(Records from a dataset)
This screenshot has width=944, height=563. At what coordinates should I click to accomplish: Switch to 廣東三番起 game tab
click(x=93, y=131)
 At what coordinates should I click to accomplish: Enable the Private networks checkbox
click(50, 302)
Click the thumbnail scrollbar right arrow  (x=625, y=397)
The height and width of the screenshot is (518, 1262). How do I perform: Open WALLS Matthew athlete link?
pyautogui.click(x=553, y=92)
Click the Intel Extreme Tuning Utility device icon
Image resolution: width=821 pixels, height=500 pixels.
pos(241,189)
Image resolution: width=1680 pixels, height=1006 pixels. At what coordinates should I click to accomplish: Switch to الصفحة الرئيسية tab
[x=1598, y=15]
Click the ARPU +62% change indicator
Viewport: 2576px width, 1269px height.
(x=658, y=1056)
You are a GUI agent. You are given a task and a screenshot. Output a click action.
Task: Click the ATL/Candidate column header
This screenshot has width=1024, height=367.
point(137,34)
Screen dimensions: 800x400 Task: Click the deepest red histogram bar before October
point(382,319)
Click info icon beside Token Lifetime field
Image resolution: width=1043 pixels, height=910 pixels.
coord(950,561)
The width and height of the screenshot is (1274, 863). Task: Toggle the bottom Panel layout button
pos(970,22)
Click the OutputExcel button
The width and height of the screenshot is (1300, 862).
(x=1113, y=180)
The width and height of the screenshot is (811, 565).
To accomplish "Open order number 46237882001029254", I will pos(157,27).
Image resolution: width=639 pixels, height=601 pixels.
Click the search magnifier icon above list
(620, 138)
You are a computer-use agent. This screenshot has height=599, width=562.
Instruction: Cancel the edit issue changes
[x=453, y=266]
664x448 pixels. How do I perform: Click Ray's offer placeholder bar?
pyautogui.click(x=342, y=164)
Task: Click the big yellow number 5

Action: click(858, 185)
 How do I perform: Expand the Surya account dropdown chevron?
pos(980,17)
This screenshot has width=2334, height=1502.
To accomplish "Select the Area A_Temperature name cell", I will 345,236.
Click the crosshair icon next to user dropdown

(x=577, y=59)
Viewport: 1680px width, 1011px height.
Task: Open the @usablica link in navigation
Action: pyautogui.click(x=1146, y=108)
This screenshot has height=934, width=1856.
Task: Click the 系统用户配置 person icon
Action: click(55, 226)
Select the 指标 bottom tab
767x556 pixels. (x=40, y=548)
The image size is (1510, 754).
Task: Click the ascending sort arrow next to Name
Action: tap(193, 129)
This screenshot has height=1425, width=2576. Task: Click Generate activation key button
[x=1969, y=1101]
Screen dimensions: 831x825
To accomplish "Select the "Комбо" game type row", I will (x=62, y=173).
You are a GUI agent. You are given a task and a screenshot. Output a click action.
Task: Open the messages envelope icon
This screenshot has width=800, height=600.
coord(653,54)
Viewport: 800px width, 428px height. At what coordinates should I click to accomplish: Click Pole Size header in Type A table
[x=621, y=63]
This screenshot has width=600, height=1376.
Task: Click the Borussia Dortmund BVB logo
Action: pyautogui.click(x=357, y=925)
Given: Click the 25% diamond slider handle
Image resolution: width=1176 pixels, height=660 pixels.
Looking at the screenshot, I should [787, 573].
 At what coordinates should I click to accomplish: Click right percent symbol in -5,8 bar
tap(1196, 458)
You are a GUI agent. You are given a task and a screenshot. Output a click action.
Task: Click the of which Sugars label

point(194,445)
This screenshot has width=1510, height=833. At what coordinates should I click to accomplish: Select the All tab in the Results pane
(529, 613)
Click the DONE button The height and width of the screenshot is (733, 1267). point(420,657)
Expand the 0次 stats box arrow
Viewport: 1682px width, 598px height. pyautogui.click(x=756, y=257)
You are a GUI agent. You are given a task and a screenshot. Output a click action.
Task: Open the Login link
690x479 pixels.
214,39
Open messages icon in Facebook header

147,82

YOUR GOAL:
Output consists of exactly the lines from the one containing "At what coordinates should I click to accomplish: Click right" to the end of the records above, retyped without change and with nothing extra.

SOLUTION:
 At what coordinates should I click to accomplish: Click right percent symbol in -5,8 bar
tap(1196, 458)
You are a GUI agent. You are given a task and a screenshot. Output a click action.
Task: Click the of which Sugars label

point(194,445)
This screenshot has width=1510, height=833. At what coordinates should I click to accomplish: Select the All tab in the Results pane
(529, 613)
Click the DONE button The height and width of the screenshot is (733, 1267). point(420,657)
Expand the 0次 stats box arrow
Viewport: 1682px width, 598px height. pyautogui.click(x=756, y=257)
You are a GUI agent. You are given a task and a screenshot. Output a click action.
Task: Open the Login link
690x479 pixels.
214,39
Open messages icon in Facebook header

147,82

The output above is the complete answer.